PEAK is installed as a set of Python packages, such as peak.binding, peak.naming, and so on, within the top-level peak package space. To help distinguish between the ``public" and ``private" portions of the code, each subpackage includes an "api" module that exports its API classes, functions, constants, and interfaces.
The top-level package also includes an API subpackage, peak.api, which contains each of the other subpackages' API modules, named for the subpackage. In other words, "from peak.api import binding" produces essentially the same result as "import peak.binding.api as binding".
For convenience, you can also use "from peak.api import *" to import all the API subpackages. Then, you can access any peak.binding API class such as Once by simply referring to binding.Once. In this tutorial and all PEAK documentation and code examples, we'll refer to APIs following this convention: major subpackage followed by a dot and the class or function name.

> Records provided:
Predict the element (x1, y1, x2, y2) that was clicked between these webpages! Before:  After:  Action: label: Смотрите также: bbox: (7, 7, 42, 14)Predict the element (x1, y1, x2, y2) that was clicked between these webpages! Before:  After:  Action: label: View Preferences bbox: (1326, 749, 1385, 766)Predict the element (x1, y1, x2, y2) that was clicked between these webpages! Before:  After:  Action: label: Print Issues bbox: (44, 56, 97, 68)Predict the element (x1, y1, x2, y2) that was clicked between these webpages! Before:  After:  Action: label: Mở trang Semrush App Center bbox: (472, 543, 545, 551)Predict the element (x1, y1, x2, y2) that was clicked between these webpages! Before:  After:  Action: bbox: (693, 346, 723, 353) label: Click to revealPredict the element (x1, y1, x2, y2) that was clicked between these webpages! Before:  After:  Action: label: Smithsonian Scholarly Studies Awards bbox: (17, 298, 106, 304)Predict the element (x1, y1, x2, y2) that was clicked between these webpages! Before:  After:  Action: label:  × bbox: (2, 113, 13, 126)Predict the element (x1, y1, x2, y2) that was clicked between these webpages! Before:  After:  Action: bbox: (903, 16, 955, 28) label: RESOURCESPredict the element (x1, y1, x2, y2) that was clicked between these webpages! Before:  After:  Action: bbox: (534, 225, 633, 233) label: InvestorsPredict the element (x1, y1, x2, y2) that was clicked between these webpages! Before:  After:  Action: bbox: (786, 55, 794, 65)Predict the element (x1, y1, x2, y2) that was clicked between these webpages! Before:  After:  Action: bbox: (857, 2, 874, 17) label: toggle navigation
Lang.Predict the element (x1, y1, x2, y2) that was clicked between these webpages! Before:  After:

> Work request A: Reproduce the text on PEAK's package layout starting with "The top-level package" and going on through "or function name.", swapping "convenience" for "simplicity".
> Work request B: Write the next part of the text on PEAK's package layout, starting after its final sentence.

> Result A:
The top-level package also includes an API subpackage, peak.api, which contains each of the other subpackages' API modules, named for the subpackage. In other words, "from peak.api import binding" produces essentially the same result as "import peak.binding.api as binding".
For simplicity, you can also use "from peak.api import *" to import all the API subpackages. Then, you can access any peak.binding API class such as Once by simply referring to binding.Once. In this tutorial and all PEAK documentation and code examples, we'll refer to APIs following this convention: major subpackage followed by a dot and the class or function name.

> Result B:
In general, it's most useful to use "from peak.api import *" to access the PEAK API. Not only does this give you immediate access to all the subpackage API modules, this will also import several other useful variables, like the special "NOT_FOUND" and "NOT_GIVEN" objects, and various logging functions like LOG_CRITICAL and LOG_DEBUG.
Experienced Python programmers may wonder whether using this approach will cause all of PEAK to be imported. In fact, it won't, because the peak.api subpackage uses a ``lazy import" mechanism. Individual API subpackages like peak.binding won't actually be loaded until one of their attributes are accessed. This prevents wasteful up-front loading of all the modules and classes. See the source for peak.api.__init__ and the lazyModule function in peak.binding.imports, if you'd like to know more about how it works.